----- Raw records -----
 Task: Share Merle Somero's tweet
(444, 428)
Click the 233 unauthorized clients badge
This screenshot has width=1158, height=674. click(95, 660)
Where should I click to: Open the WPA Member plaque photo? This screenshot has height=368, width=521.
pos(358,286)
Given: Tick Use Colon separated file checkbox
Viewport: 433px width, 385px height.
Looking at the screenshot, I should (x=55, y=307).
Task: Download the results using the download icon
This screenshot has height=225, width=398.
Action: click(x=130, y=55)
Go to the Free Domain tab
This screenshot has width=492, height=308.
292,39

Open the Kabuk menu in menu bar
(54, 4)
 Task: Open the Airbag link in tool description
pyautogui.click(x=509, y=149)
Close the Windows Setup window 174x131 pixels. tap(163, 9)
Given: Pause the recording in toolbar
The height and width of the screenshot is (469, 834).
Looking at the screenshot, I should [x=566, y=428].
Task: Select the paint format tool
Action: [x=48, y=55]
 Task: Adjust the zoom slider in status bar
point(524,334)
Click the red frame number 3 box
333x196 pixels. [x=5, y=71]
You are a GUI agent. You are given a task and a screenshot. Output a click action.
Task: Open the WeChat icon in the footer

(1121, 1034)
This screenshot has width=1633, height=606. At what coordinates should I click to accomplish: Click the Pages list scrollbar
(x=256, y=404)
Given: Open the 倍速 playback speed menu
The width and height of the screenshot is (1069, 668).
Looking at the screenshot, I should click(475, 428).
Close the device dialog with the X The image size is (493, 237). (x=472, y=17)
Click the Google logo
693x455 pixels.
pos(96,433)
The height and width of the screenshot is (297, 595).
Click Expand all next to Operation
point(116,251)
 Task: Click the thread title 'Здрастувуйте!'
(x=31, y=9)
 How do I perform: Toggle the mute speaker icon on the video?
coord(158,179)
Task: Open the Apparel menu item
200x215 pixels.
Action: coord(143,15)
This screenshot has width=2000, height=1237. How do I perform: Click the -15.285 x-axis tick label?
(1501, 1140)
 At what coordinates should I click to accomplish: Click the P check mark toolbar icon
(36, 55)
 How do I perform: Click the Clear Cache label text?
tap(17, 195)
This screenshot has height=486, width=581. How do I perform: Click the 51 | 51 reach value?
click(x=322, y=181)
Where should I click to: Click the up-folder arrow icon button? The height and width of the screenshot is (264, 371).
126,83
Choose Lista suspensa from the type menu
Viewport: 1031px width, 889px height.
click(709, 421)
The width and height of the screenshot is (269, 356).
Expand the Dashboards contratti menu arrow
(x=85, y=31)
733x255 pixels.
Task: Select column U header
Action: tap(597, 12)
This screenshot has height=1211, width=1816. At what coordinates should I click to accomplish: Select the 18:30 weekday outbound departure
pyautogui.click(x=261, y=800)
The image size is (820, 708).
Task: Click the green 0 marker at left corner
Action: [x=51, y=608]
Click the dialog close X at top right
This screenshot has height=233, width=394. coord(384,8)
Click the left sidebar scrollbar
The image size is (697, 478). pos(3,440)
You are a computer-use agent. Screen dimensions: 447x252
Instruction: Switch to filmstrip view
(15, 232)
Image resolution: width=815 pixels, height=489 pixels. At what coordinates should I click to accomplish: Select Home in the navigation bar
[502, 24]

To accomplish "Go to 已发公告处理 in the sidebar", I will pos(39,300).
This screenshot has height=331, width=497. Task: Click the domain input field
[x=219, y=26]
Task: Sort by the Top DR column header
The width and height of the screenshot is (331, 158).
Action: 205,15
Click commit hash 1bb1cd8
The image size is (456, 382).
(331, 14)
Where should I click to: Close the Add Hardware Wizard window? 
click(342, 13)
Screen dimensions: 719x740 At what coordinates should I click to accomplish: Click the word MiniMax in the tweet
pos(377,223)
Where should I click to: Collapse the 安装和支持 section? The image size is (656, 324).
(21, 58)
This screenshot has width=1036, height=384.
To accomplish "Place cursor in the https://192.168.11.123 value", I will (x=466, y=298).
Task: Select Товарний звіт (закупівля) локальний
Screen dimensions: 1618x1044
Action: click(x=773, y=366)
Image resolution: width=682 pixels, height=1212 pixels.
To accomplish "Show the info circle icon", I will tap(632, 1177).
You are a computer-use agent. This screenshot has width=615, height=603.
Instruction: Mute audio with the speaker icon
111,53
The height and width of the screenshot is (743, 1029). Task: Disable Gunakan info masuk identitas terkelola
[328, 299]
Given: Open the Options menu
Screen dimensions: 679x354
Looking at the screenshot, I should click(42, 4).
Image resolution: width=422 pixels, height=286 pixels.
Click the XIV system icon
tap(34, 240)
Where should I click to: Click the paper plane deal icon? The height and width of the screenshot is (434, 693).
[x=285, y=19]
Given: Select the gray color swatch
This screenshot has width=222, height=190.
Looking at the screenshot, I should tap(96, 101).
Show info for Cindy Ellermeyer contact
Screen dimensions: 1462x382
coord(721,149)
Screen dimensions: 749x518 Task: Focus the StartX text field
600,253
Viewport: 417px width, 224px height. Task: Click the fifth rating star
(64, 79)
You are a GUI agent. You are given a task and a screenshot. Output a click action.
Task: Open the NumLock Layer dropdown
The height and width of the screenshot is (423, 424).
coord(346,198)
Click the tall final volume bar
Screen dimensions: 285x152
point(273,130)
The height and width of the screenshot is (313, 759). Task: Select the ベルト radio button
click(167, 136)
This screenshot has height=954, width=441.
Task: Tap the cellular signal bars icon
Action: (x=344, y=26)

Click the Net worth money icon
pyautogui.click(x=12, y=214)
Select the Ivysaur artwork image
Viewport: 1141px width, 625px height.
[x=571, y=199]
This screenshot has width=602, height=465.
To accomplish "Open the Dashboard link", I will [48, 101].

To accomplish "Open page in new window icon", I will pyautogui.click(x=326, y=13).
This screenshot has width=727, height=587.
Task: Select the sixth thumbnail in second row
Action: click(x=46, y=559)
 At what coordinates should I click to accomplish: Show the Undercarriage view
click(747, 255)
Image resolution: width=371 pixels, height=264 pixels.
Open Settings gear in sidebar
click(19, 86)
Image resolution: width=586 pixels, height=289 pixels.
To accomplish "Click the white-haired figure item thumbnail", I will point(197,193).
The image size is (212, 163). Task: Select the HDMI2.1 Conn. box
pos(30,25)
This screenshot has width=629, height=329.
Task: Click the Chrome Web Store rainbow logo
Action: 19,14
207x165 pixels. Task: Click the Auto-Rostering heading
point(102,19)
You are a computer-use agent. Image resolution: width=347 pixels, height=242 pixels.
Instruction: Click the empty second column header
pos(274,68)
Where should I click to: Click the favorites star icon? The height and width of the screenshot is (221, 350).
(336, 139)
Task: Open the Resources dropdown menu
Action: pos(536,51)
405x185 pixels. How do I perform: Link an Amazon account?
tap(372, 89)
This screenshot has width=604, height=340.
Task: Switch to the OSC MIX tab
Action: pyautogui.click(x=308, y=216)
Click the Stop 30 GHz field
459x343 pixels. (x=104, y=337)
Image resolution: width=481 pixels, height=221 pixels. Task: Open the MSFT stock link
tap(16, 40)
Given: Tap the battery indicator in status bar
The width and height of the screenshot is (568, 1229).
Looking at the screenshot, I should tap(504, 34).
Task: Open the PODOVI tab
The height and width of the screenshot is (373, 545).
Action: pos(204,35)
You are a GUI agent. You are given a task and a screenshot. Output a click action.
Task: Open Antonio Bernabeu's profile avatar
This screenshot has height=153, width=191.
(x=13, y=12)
-----
Given instruction: Swap "zoom slider" for "zoom control" throughout the listing and reproduce it with everything else unchanged.

Correct output:
 Task: Share Merle Somero's tweet
(444, 428)
Click the 233 unauthorized clients badge
This screenshot has width=1158, height=674. click(95, 660)
Where should I click to: Open the WPA Member plaque photo? This screenshot has height=368, width=521.
pos(358,286)
Given: Tick Use Colon separated file checkbox
Viewport: 433px width, 385px height.
Looking at the screenshot, I should (x=55, y=307).
Task: Download the results using the download icon
This screenshot has height=225, width=398.
Action: click(x=130, y=55)
Go to the Free Domain tab
This screenshot has width=492, height=308.
292,39

Open the Kabuk menu in menu bar
(54, 4)
 Task: Open the Airbag link in tool description
pyautogui.click(x=509, y=149)
Close the Windows Setup window 174x131 pixels. tap(163, 9)
Given: Pause the recording in toolbar
The height and width of the screenshot is (469, 834).
Looking at the screenshot, I should [x=566, y=428].
Task: Select the paint format tool
Action: [x=48, y=55]
 Task: Adjust the zoom control in status bar
point(524,334)
Click the red frame number 3 box
333x196 pixels. [x=5, y=71]
You are a GUI agent. You are given a task and a screenshot. Output a click action.
Task: Open the WeChat icon in the footer

(1121, 1034)
This screenshot has width=1633, height=606. At what coordinates should I click to accomplish: Click the Pages list scrollbar
(x=256, y=404)
Given: Open the 倍速 playback speed menu
The width and height of the screenshot is (1069, 668).
Looking at the screenshot, I should click(475, 428).
Close the device dialog with the X The image size is (493, 237). (x=472, y=17)
Click the Google logo
693x455 pixels.
pos(96,433)
The height and width of the screenshot is (297, 595).
Click Expand all next to Operation
point(116,251)
 Task: Click the thread title 'Здрастувуйте!'
(x=31, y=9)
 How do I perform: Toggle the mute speaker icon on the video?
coord(158,179)
Task: Open the Apparel menu item
200x215 pixels.
Action: coord(143,15)
This screenshot has width=2000, height=1237. How do I perform: Click the -15.285 x-axis tick label?
(1501, 1140)
 At what coordinates should I click to accomplish: Click the P check mark toolbar icon
(36, 55)
 How do I perform: Click the Clear Cache label text?
tap(17, 195)
This screenshot has height=486, width=581. How do I perform: Click the 51 | 51 reach value?
click(x=322, y=181)
Where should I click to: Click the up-folder arrow icon button? The height and width of the screenshot is (264, 371).
126,83
Choose Lista suspensa from the type menu
Viewport: 1031px width, 889px height.
click(709, 421)
The width and height of the screenshot is (269, 356).
Expand the Dashboards contratti menu arrow
(x=85, y=31)
733x255 pixels.
Task: Select column U header
Action: tap(597, 12)
This screenshot has height=1211, width=1816. At what coordinates should I click to accomplish: Select the 18:30 weekday outbound departure
pyautogui.click(x=261, y=800)
The image size is (820, 708).
Task: Click the green 0 marker at left corner
Action: [x=51, y=608]
Click the dialog close X at top right
This screenshot has height=233, width=394. coord(384,8)
Click the left sidebar scrollbar
The image size is (697, 478). pos(3,440)
You are a computer-use agent. Screen dimensions: 447x252
Instruction: Switch to filmstrip view
(15, 232)
Image resolution: width=815 pixels, height=489 pixels. At what coordinates should I click to accomplish: Select Home in the navigation bar
[502, 24]

To accomplish "Go to 已发公告处理 in the sidebar", I will pos(39,300).
This screenshot has height=331, width=497. Task: Click the domain input field
[x=219, y=26]
Task: Sort by the Top DR column header
The width and height of the screenshot is (331, 158).
Action: 205,15
Click commit hash 1bb1cd8
The image size is (456, 382).
(331, 14)
Where should I click to: Close the Add Hardware Wizard window? 
click(342, 13)
Screen dimensions: 719x740 At what coordinates should I click to accomplish: Click the word MiniMax in the tweet
pos(377,223)
Where should I click to: Collapse the 安装和支持 section? The image size is (656, 324).
(21, 58)
This screenshot has width=1036, height=384.
To accomplish "Place cursor in the https://192.168.11.123 value", I will (x=466, y=298).
Task: Select Товарний звіт (закупівля) локальний
Screen dimensions: 1618x1044
Action: click(x=773, y=366)
Image resolution: width=682 pixels, height=1212 pixels.
To accomplish "Show the info circle icon", I will tap(632, 1177).
You are a computer-use agent. This screenshot has width=615, height=603.
Instruction: Mute audio with the speaker icon
111,53
The height and width of the screenshot is (743, 1029). Task: Disable Gunakan info masuk identitas terkelola
[328, 299]
Given: Open the Options menu
Screen dimensions: 679x354
Looking at the screenshot, I should click(42, 4).
Image resolution: width=422 pixels, height=286 pixels.
Click the XIV system icon
tap(34, 240)
Where should I click to: Click the paper plane deal icon? The height and width of the screenshot is (434, 693).
[x=285, y=19]
Given: Select the gray color swatch
This screenshot has width=222, height=190.
Looking at the screenshot, I should tap(96, 101).
Show info for Cindy Ellermeyer contact
Screen dimensions: 1462x382
coord(721,149)
Screen dimensions: 749x518 Task: Focus the StartX text field
600,253
Viewport: 417px width, 224px height. Task: Click the fifth rating star
(64, 79)
You are a GUI agent. You are given a task and a screenshot. Output a click action.
Task: Open the NumLock Layer dropdown
The height and width of the screenshot is (423, 424).
coord(346,198)
Click the tall final volume bar
Screen dimensions: 285x152
point(273,130)
The height and width of the screenshot is (313, 759). Task: Select the ベルト radio button
click(167, 136)
This screenshot has height=954, width=441.
Task: Tap the cellular signal bars icon
Action: (x=344, y=26)

Click the Net worth money icon
pyautogui.click(x=12, y=214)
Select the Ivysaur artwork image
Viewport: 1141px width, 625px height.
[x=571, y=199]
This screenshot has width=602, height=465.
To accomplish "Open the Dashboard link", I will [48, 101].

To accomplish "Open page in new window icon", I will pyautogui.click(x=326, y=13).
This screenshot has width=727, height=587.
Task: Select the sixth thumbnail in second row
Action: click(x=46, y=559)
 At what coordinates should I click to accomplish: Show the Undercarriage view
click(747, 255)
Image resolution: width=371 pixels, height=264 pixels.
Open Settings gear in sidebar
click(19, 86)
Image resolution: width=586 pixels, height=289 pixels.
To accomplish "Click the white-haired figure item thumbnail", I will point(197,193).
The image size is (212, 163). Task: Select the HDMI2.1 Conn. box
pos(30,25)
This screenshot has width=629, height=329.
Task: Click the Chrome Web Store rainbow logo
Action: 19,14
207x165 pixels. Task: Click the Auto-Rostering heading
point(102,19)
You are a computer-use agent. Image resolution: width=347 pixels, height=242 pixels.
Instruction: Click the empty second column header
pos(274,68)
Where should I click to: Click the favorites star icon? The height and width of the screenshot is (221, 350).
(336, 139)
Task: Open the Resources dropdown menu
Action: pos(536,51)
405x185 pixels. How do I perform: Link an Amazon account?
tap(372, 89)
This screenshot has width=604, height=340.
Task: Switch to the OSC MIX tab
Action: pyautogui.click(x=308, y=216)
Click the Stop 30 GHz field
459x343 pixels. (x=104, y=337)
Image resolution: width=481 pixels, height=221 pixels. Task: Open the MSFT stock link
tap(16, 40)
Given: Tap the battery indicator in status bar
The width and height of the screenshot is (568, 1229).
Looking at the screenshot, I should tap(504, 34).
Task: Open the PODOVI tab
The height and width of the screenshot is (373, 545).
Action: pos(204,35)
You are a GUI agent. You are given a task and a screenshot. Output a click action.
Task: Open Antonio Bernabeu's profile avatar
This screenshot has height=153, width=191.
(x=13, y=12)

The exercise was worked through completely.